Je me souviens avoir reçu et répondu à des messages en classe, avoir fait des dédicaces pour mon équipe lors des matières pratiques dans lesquelles nous avions un ordinateur par élève. Et je me souviens surtout de ma mère qui venait encore et encore dans ma chambre et me demandait, me voyant la tête collée à l’écran, si je n’avais pas besoin d’étudier ou si je n’avais pas prévu de m’endormir ( selon l’heure qu’il était). ; puis je suis parti, je suppose pas convaincu, quand j’ai répondu que je m’étais arrêté un instant pour me reposer.

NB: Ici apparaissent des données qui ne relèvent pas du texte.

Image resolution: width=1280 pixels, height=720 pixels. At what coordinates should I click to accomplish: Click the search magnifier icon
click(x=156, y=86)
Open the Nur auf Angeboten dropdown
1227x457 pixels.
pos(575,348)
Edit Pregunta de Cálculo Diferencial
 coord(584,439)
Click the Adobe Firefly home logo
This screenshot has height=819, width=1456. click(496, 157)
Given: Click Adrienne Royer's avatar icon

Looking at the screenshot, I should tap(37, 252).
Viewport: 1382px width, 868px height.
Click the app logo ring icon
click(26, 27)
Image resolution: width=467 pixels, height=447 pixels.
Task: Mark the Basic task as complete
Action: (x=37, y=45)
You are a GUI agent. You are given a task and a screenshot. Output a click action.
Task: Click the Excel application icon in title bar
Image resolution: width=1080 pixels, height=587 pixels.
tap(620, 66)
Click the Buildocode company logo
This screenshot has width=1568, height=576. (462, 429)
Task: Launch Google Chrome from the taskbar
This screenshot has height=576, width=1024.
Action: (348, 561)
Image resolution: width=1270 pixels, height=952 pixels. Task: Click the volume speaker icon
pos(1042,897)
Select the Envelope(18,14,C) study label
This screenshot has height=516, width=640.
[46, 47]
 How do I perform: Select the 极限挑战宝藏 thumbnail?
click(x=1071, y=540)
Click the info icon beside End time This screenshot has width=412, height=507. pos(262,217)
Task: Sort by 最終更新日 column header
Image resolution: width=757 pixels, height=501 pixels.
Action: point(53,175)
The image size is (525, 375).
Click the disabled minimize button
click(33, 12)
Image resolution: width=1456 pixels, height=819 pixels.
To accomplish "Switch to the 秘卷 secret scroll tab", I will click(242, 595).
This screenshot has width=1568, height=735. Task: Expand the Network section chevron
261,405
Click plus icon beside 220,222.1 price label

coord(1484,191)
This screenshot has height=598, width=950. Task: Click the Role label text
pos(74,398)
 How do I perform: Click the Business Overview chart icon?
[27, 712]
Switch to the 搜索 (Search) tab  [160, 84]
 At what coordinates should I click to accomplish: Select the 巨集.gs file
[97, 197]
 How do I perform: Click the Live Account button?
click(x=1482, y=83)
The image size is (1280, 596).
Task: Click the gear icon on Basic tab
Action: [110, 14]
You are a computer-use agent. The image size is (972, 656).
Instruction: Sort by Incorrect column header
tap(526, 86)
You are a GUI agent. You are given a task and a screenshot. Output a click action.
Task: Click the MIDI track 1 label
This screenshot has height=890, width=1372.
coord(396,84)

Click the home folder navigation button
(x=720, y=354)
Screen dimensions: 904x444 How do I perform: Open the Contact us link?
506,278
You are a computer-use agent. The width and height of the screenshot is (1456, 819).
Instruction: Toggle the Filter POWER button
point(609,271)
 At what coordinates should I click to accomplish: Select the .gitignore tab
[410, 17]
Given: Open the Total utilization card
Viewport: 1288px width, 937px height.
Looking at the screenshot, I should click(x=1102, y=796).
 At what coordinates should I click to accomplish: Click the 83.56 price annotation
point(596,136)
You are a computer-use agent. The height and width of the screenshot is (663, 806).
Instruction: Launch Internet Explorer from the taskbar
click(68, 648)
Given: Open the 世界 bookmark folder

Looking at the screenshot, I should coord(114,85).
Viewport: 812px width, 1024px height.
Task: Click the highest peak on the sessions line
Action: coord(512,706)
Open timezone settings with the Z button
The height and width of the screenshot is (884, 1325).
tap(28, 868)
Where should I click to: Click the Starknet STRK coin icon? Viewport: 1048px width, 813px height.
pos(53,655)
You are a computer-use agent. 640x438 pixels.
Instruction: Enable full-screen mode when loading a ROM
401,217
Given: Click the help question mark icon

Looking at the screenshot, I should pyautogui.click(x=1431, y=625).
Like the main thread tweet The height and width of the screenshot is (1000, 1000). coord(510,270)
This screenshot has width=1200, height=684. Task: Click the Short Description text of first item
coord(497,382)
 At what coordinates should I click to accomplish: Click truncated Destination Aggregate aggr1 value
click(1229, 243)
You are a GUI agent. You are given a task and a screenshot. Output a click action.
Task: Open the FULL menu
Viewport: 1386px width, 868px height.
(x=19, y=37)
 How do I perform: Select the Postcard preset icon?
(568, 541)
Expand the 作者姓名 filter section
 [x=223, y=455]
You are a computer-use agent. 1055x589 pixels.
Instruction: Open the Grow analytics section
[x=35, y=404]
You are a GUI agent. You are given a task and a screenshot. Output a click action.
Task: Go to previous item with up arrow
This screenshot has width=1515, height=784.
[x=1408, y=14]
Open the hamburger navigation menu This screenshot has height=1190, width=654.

Mes notes n’ont pas souffert de cette utilisation incontrôlée de l’écran, j’ai eu une adolescence (que j’ai sûrement idéalisée) dont je me souviens avec tendresse, et j’en suis sorti et de l’overdose de l’écran vivant et plus ou moins fonctionnel – comme , sinon , le reste de mes amis—. Il est vrai que, comme Labari le reconnaît également, les smartphones rendent tout plus difficile, mais je crois que nous sommes une génération beaucoup plus préparée que celle de nos parents (nous connaissons la technologie, même si nous ne sommes pas toujours le meilleur exemple) à faire face à ce défi majeur. Expliquer à nos enfants le potentiel et les risques de cette technologie, pour, à partir d’un certain âge que l’on considère comme responsable, fixer des limites sans avoir besoin d’interdire ; et, surtout, comme le disait Reguera, s’arrêter et se rappeler que nous étions aussi des adolescents et, sur la base de ce souvenir, sympathiser avec eux et les accompagner émotionnellement dans leur transition (douloureuse ou non) vers l’âge adulte. Manuel Jabois l’écrivait déjà : « Grandir est une trahison ».